#### AVAILABLE RECORDS:
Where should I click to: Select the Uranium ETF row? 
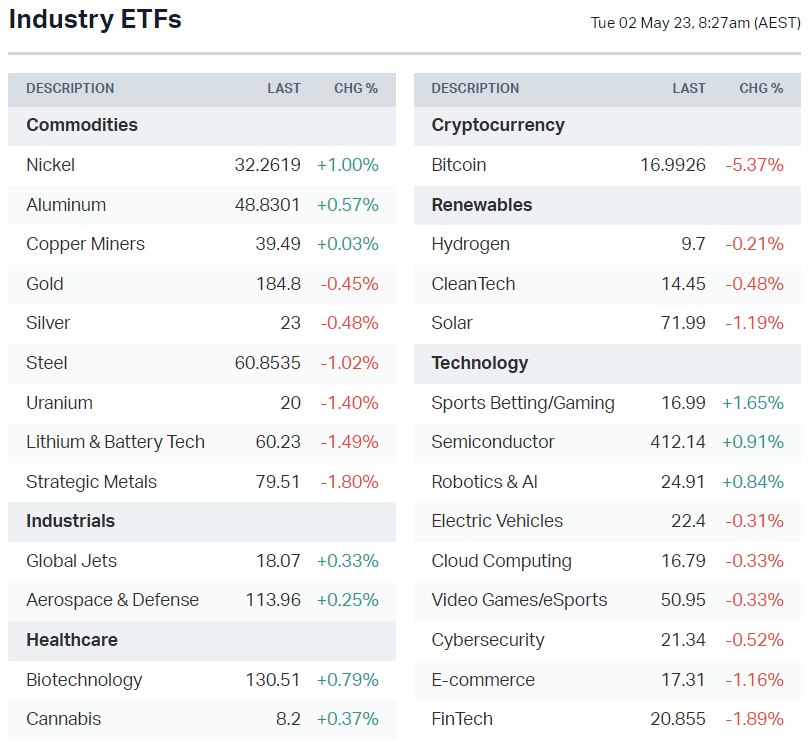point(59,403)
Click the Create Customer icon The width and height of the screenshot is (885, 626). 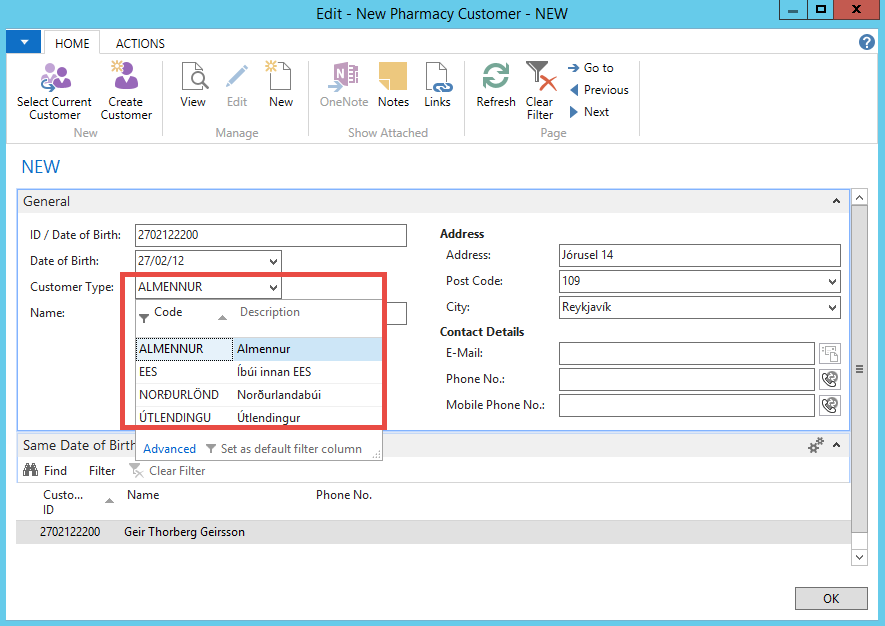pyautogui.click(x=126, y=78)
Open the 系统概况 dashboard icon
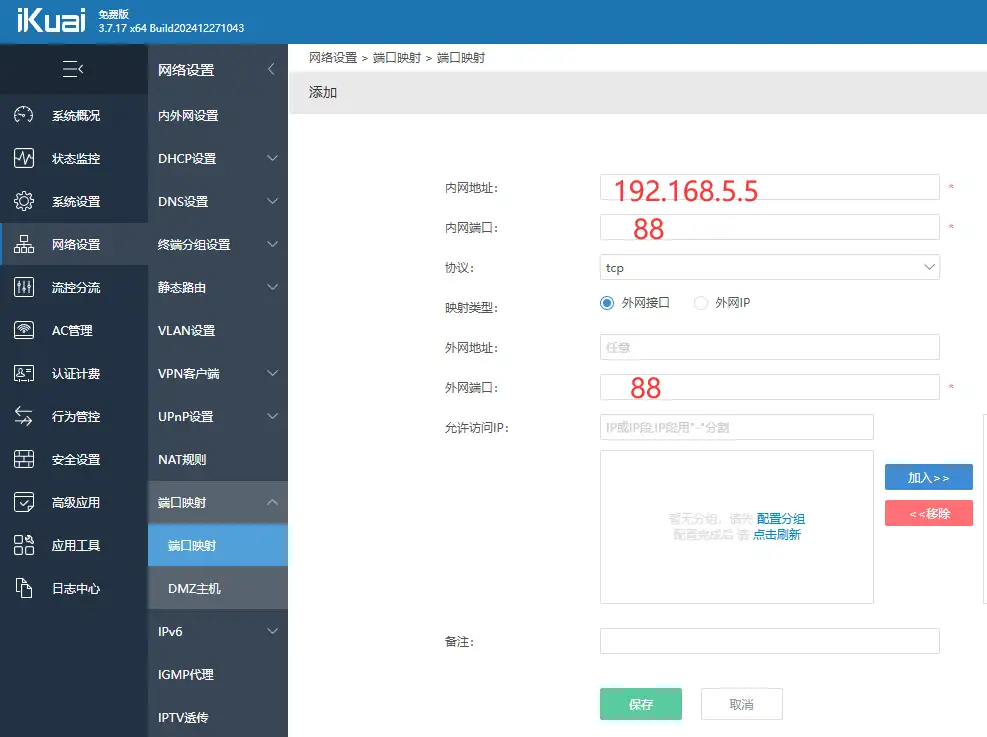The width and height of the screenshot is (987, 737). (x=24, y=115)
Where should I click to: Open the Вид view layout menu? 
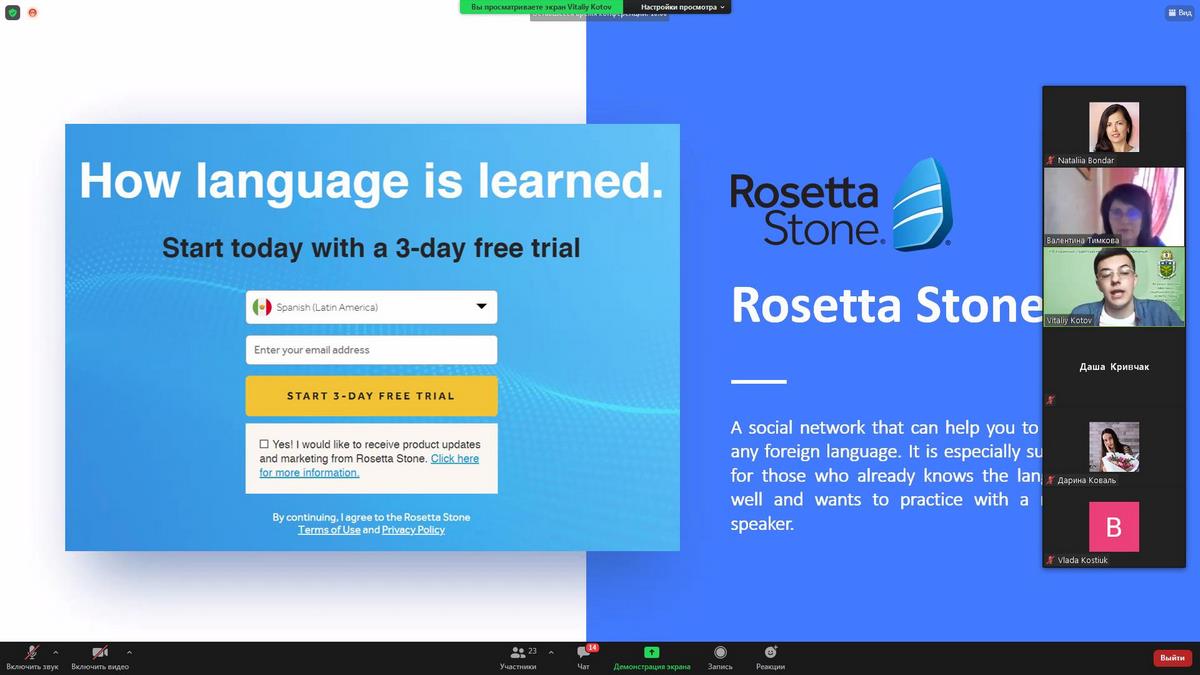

#### EXERCISE:
Copy exactly, and only, the lines from the line containing "Open the 系统概况 dashboard icon" through the final line of the material above, with no pictures.

#### RESPONSE FOR THIS EXERCISE:
Open the 系统概况 dashboard icon
The width and height of the screenshot is (987, 737). (x=24, y=115)
Where should I click to: Open the Вид view layout menu? 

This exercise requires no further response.